● **What the exercise asks**
In the data below, count how many lines contain "Expand" and give that number by itself.
++++ Supplied material
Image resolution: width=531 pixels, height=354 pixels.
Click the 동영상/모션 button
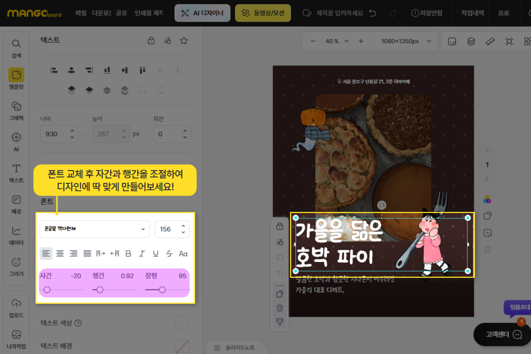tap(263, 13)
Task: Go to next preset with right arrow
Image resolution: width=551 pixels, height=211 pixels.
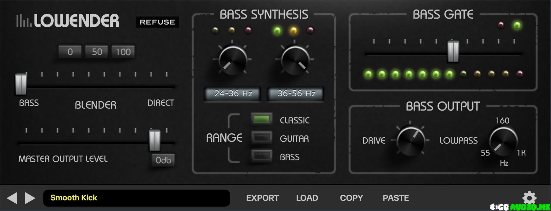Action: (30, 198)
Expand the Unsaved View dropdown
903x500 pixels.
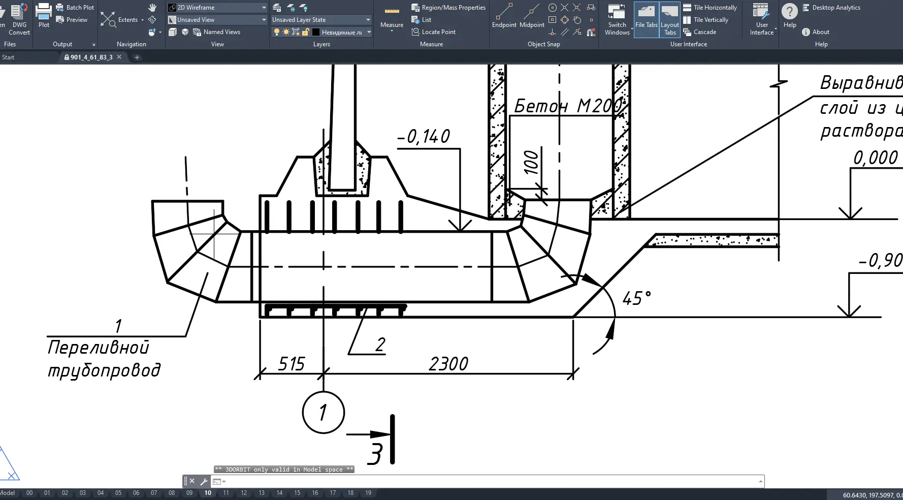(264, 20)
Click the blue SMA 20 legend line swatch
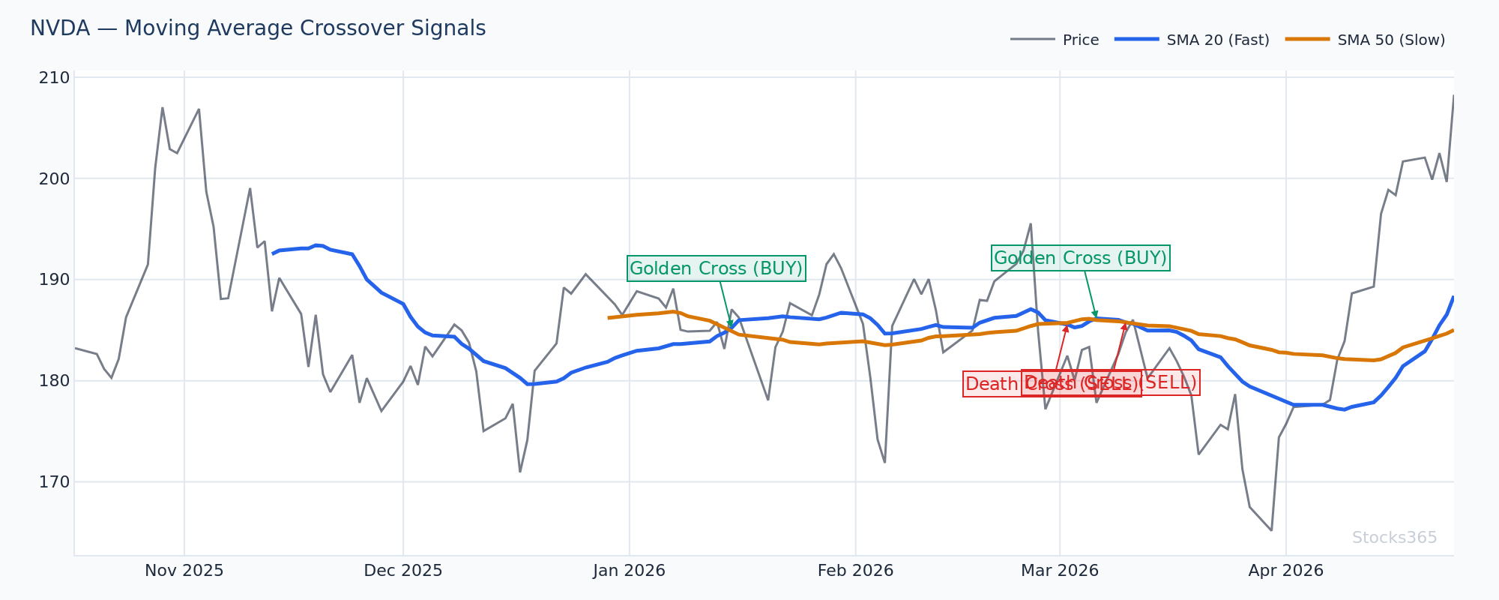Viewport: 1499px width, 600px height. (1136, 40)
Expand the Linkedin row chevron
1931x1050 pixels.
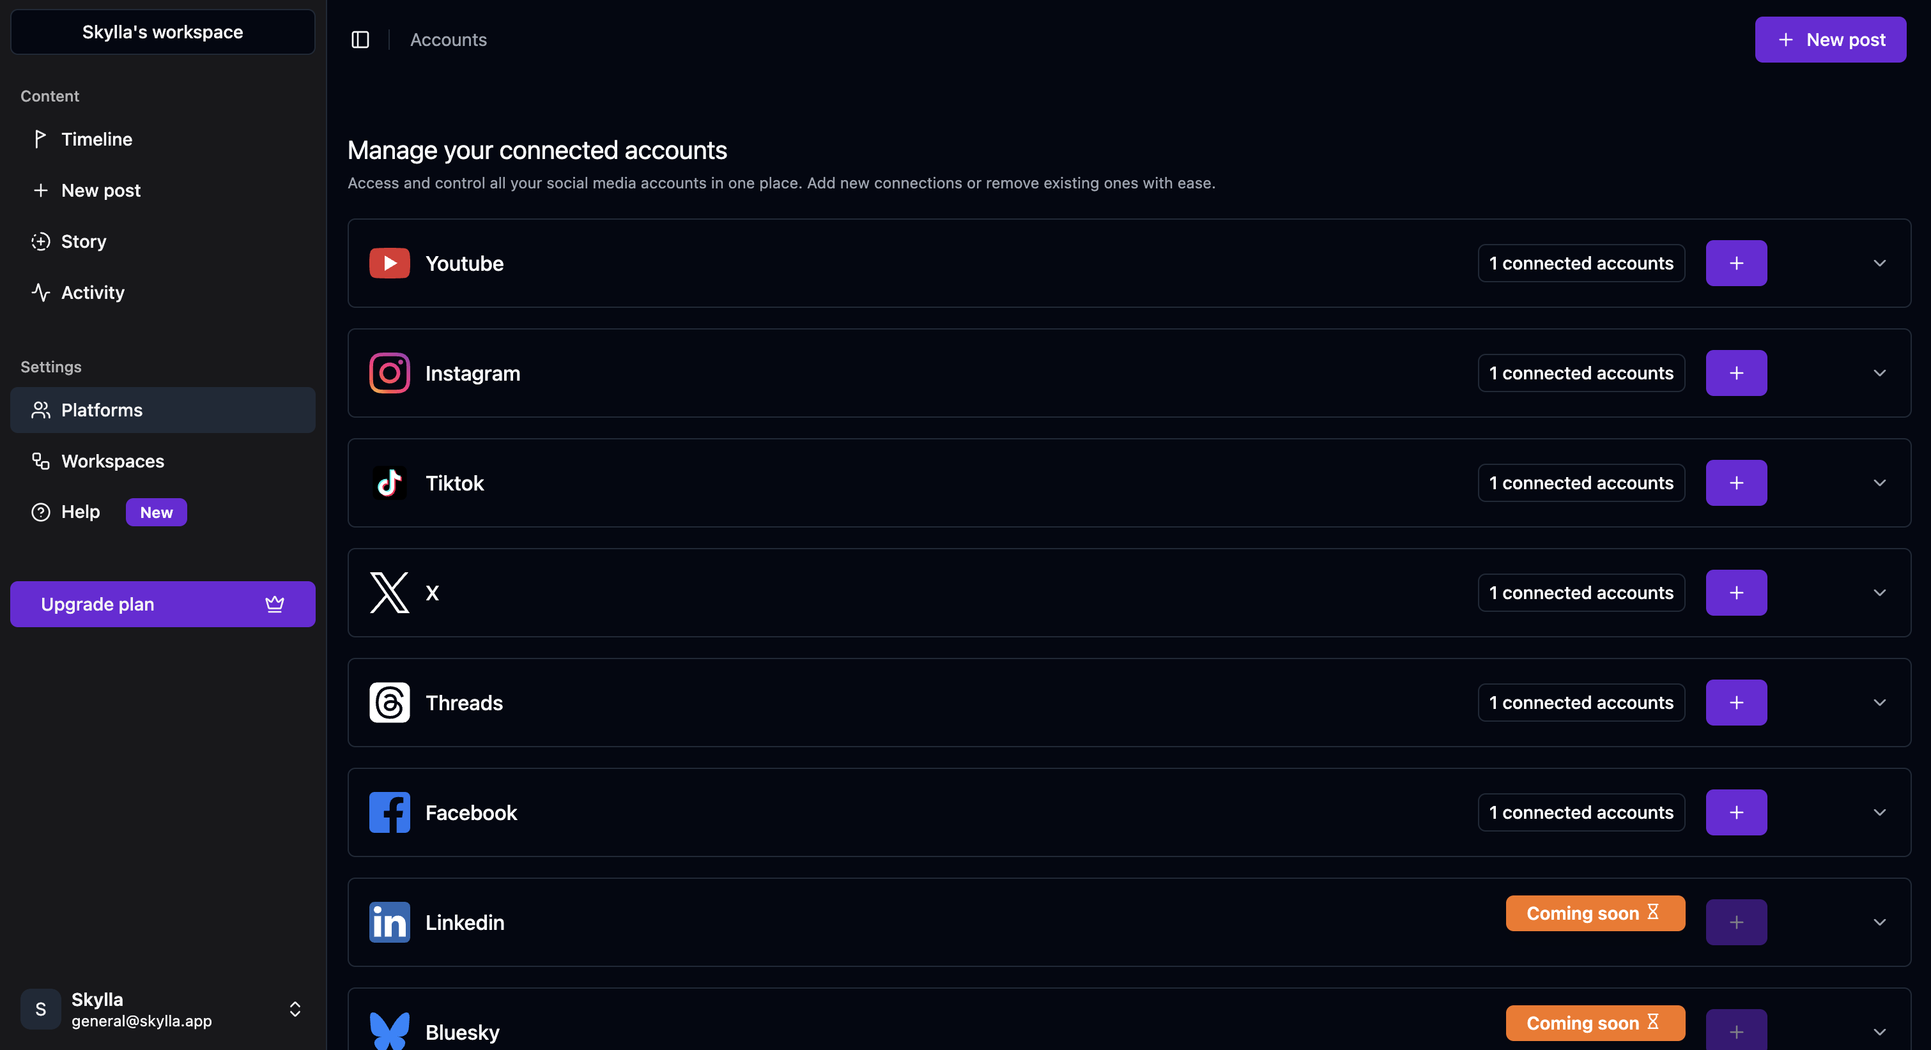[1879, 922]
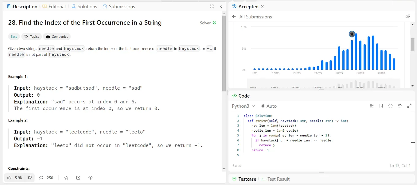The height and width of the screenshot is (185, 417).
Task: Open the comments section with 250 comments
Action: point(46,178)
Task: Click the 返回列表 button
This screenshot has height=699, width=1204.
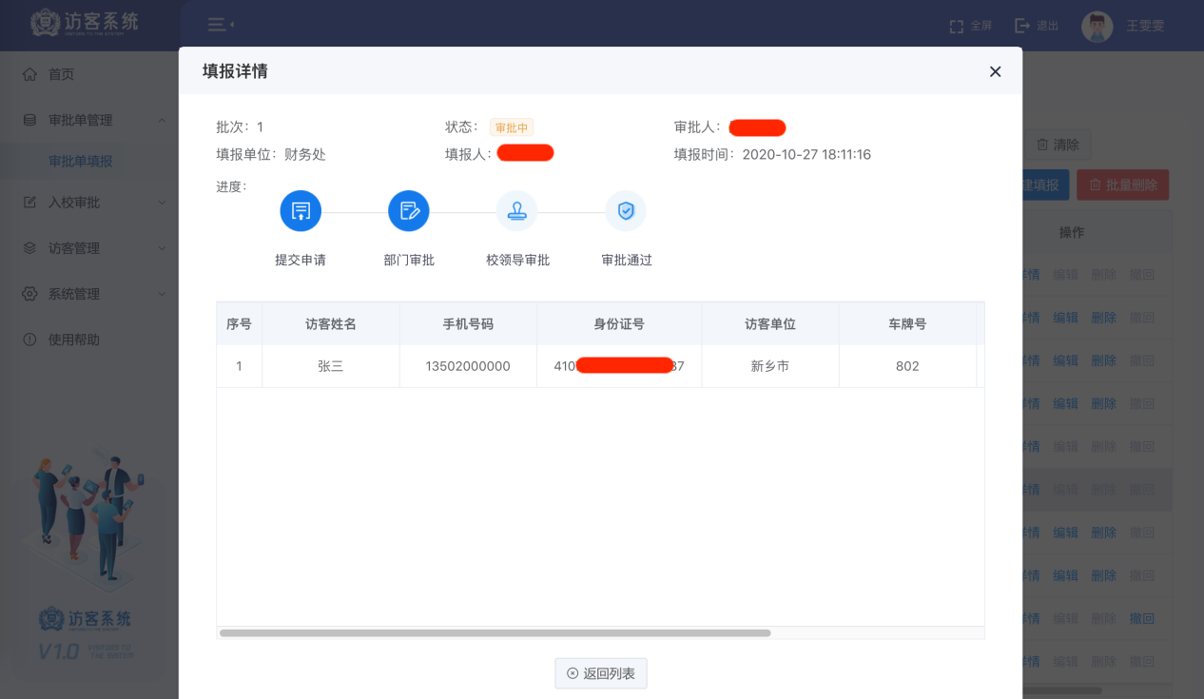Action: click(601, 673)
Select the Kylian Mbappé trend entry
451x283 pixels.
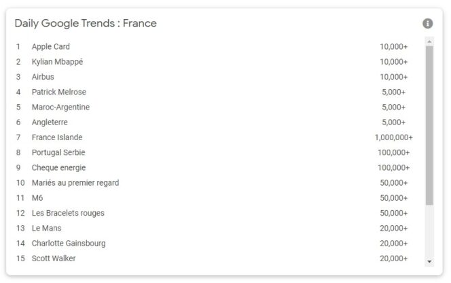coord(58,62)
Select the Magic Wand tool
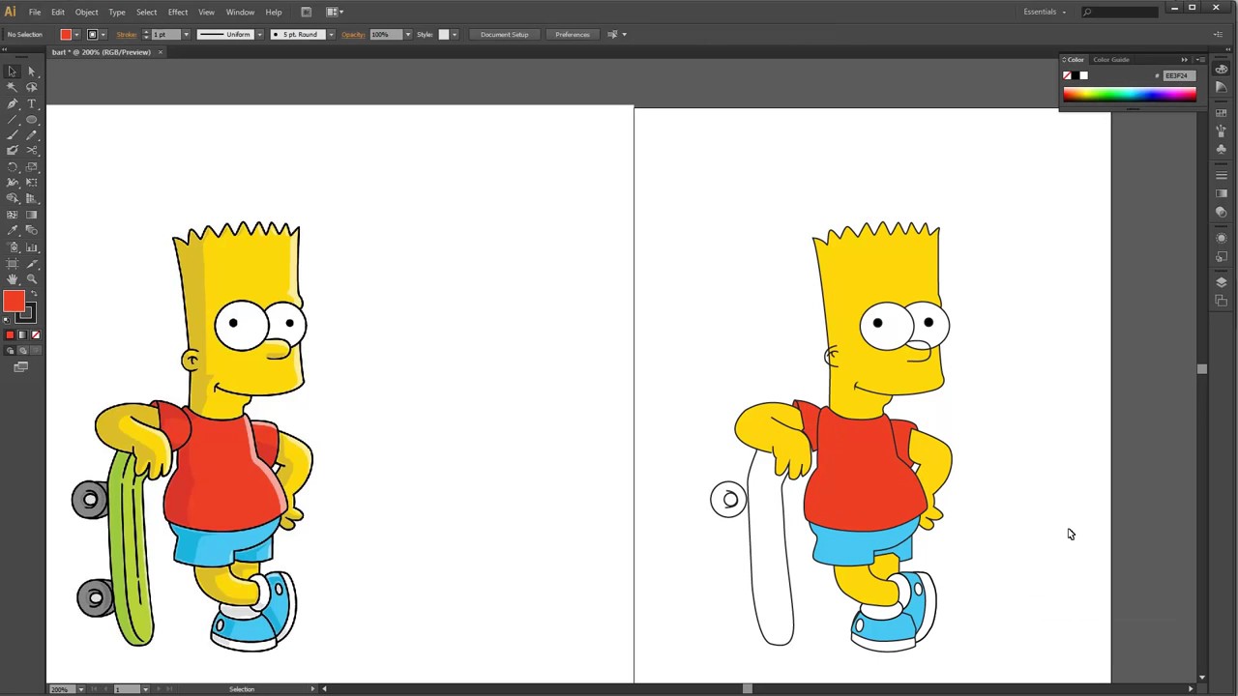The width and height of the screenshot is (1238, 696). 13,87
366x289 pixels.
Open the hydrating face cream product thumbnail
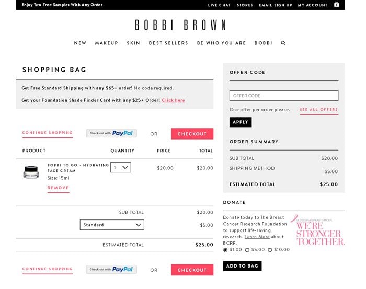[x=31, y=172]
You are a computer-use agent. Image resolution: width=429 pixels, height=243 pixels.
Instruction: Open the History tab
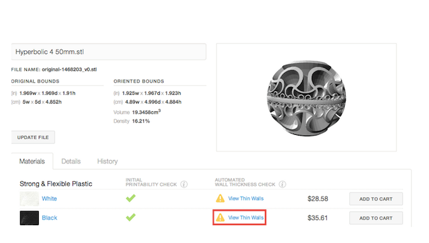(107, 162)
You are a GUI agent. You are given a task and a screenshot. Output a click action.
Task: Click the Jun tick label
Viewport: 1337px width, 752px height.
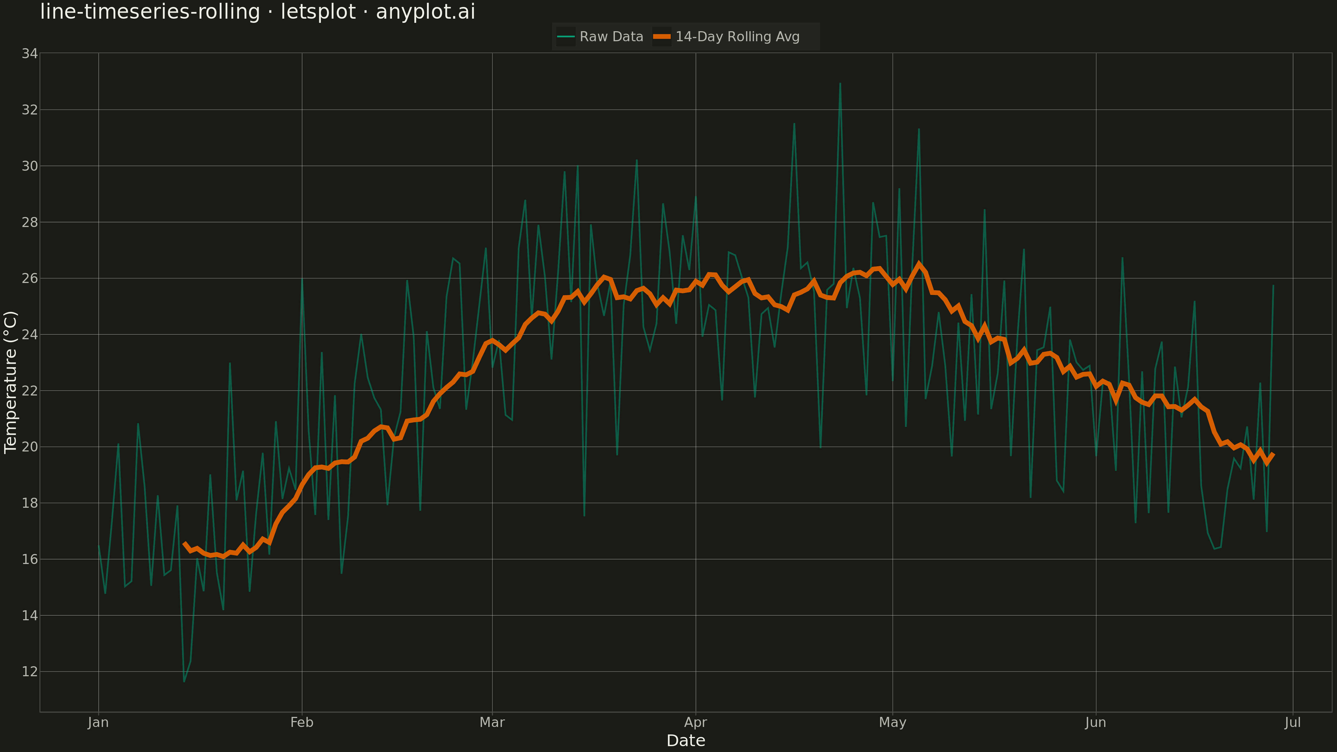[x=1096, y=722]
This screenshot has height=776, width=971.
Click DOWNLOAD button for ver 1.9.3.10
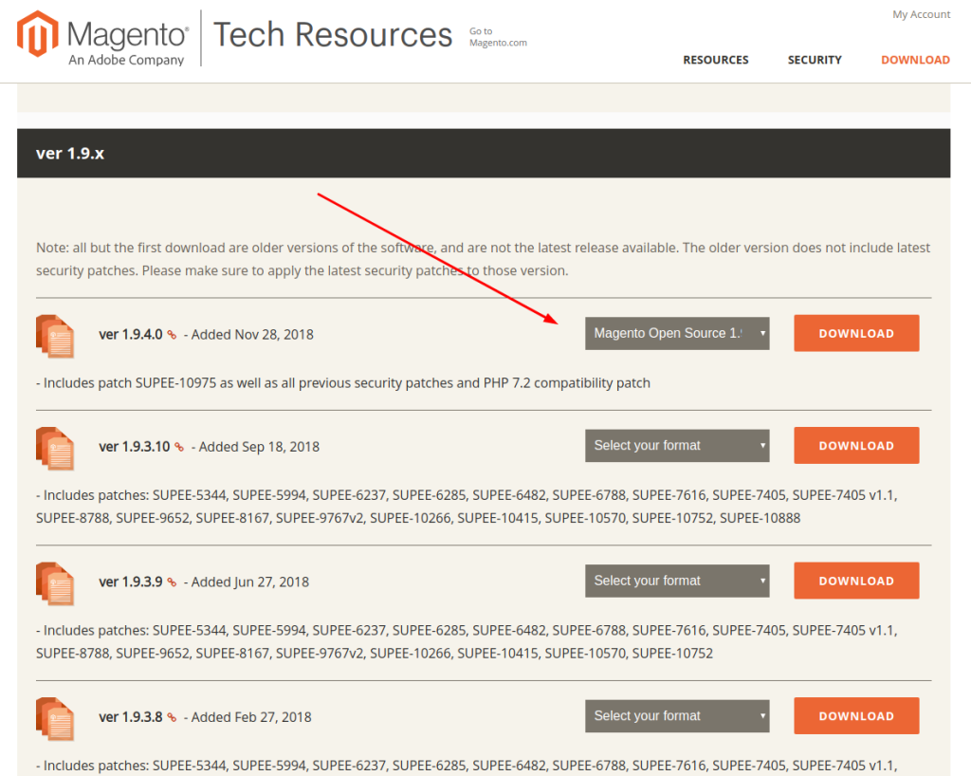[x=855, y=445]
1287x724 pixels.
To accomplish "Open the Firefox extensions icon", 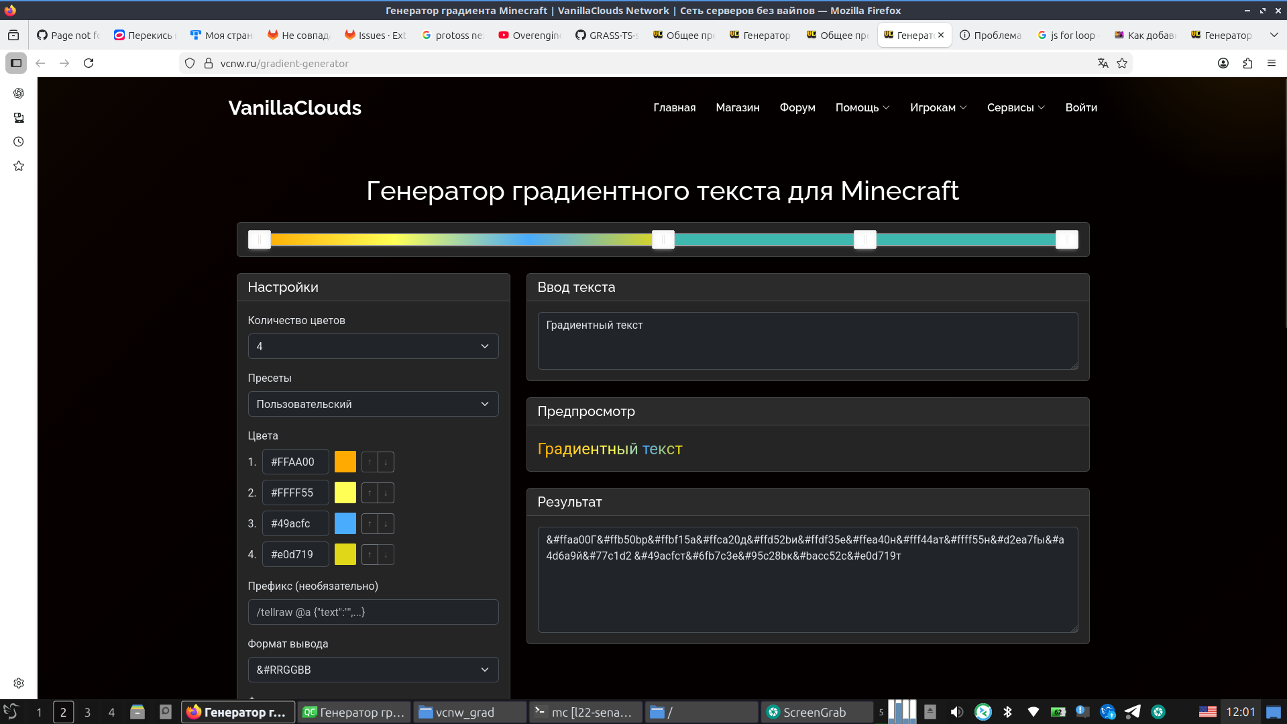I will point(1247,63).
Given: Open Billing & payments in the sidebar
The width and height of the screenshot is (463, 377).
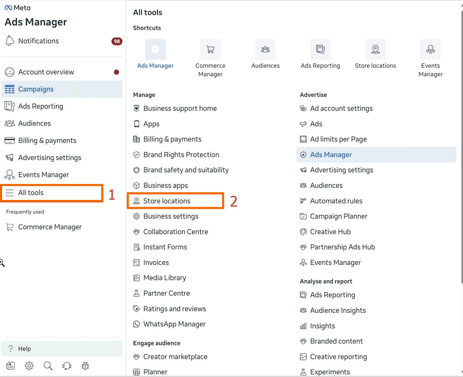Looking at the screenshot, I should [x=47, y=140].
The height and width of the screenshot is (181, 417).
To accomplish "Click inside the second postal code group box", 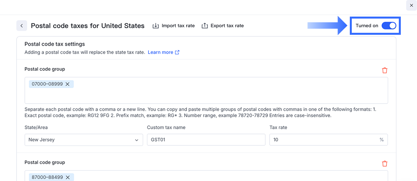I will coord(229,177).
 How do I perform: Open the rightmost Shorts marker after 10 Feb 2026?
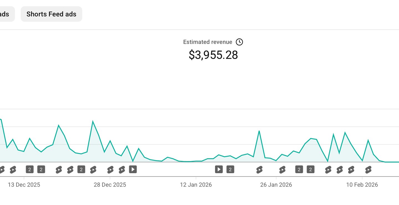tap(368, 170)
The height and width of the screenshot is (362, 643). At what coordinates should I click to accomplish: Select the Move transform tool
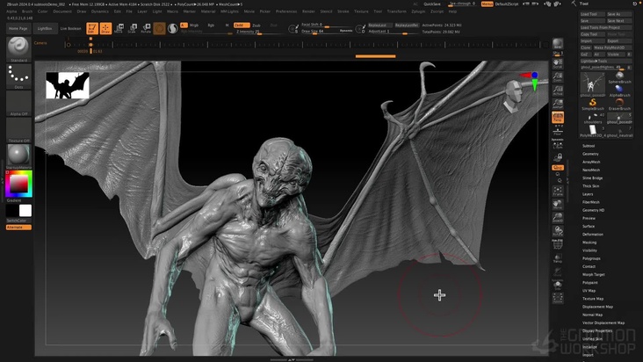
++++++++
● **Solution to the exercise**
2